I agree with Sara about the middle ground and how important it is to try to keep one’s feet planted in that vicinity. She’s right—innovation and teamwork literally saves us all. Chico’s been good to me, ever since the day I arrived here with hope and a willingness to work hard. I found work right away, and am managing three jobs or facsimiles thereof: I run a non-profit serving the developmentally disabled in Butte and Mendocino Counties, I teach management at Chico State, and I help co-host an audio “arts magazine” at our local public radio station. I’ve gotten to meet lots and lots of extremely interesting people with much to show and tell. Yes, one or two can be frustrating. I have made plenty of judgments in the past about Chico and Chicoans, but time and the effort to work through my feelings have moderated my perspectives – most days anyway. Despite the myriad ridiculous political fracases here, I keep frustration at bay by stopping to think about what I would want for myself and others, and how I personally might help create it.

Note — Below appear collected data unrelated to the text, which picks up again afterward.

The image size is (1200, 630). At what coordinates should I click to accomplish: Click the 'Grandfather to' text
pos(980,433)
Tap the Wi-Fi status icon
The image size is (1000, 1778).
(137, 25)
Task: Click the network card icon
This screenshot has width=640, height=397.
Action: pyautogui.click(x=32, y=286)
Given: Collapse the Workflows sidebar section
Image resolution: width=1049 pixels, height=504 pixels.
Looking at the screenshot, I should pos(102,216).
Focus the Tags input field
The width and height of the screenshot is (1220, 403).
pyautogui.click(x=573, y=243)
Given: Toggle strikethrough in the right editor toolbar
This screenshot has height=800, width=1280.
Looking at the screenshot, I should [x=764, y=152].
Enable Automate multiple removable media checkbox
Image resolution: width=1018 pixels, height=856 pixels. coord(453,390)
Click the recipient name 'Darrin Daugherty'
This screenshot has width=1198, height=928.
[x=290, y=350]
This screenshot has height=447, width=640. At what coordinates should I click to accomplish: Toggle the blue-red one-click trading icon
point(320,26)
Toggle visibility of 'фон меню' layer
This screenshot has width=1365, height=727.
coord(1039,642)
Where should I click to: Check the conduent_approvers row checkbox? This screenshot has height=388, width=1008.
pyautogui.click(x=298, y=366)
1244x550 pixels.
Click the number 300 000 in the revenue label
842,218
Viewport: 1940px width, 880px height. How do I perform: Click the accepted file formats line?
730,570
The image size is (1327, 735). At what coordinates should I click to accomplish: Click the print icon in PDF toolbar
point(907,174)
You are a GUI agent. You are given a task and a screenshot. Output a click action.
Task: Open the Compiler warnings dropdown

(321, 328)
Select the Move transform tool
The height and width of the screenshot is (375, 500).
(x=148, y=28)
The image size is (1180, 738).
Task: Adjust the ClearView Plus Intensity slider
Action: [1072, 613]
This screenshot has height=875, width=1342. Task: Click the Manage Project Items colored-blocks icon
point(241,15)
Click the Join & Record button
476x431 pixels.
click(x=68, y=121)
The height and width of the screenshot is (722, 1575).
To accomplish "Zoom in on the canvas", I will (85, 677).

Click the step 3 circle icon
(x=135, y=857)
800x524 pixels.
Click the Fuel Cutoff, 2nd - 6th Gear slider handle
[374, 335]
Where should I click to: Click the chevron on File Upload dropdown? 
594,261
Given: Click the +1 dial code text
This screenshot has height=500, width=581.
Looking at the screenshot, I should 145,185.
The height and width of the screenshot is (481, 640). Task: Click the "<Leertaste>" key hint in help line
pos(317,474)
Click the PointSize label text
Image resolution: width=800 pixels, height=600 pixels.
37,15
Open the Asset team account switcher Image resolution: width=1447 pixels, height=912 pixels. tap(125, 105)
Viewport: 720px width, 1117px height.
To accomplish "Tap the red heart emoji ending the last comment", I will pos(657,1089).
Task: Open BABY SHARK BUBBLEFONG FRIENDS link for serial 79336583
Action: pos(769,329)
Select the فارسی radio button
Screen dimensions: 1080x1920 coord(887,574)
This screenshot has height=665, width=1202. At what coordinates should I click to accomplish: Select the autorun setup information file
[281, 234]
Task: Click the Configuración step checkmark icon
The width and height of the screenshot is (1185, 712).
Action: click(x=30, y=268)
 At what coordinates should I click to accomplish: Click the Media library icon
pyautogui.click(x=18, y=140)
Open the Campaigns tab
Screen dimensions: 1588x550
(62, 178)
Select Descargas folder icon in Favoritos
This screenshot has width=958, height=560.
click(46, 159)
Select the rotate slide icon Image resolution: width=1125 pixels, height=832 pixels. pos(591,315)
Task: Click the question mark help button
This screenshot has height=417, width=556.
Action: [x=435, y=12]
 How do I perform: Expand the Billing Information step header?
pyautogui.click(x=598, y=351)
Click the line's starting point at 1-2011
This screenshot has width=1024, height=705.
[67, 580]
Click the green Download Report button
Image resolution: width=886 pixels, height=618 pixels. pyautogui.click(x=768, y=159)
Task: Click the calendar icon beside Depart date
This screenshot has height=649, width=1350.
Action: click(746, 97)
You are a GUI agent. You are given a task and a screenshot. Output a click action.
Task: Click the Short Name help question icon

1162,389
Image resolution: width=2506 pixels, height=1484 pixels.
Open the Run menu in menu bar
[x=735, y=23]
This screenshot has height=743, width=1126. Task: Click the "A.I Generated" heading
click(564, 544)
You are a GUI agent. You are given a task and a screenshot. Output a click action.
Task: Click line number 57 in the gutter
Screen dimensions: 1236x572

This is getting too long, and I will take it up again in other blogs which will focus on the theme that Sara has introduced for us - hope. I have been so caught up in the theme of creating hope that I am putting my more hope-oriented blog posts on a new website, hopeinthehouse.com, mostly as a reminder to myself and as a resource to my employees - to have hope, and keep it in our personal life-house and our environments.
How am I doing after three years? At my life stage, I still have BHAGs, and am not afraid of BHAC at all. I am still learning. What more could I ask?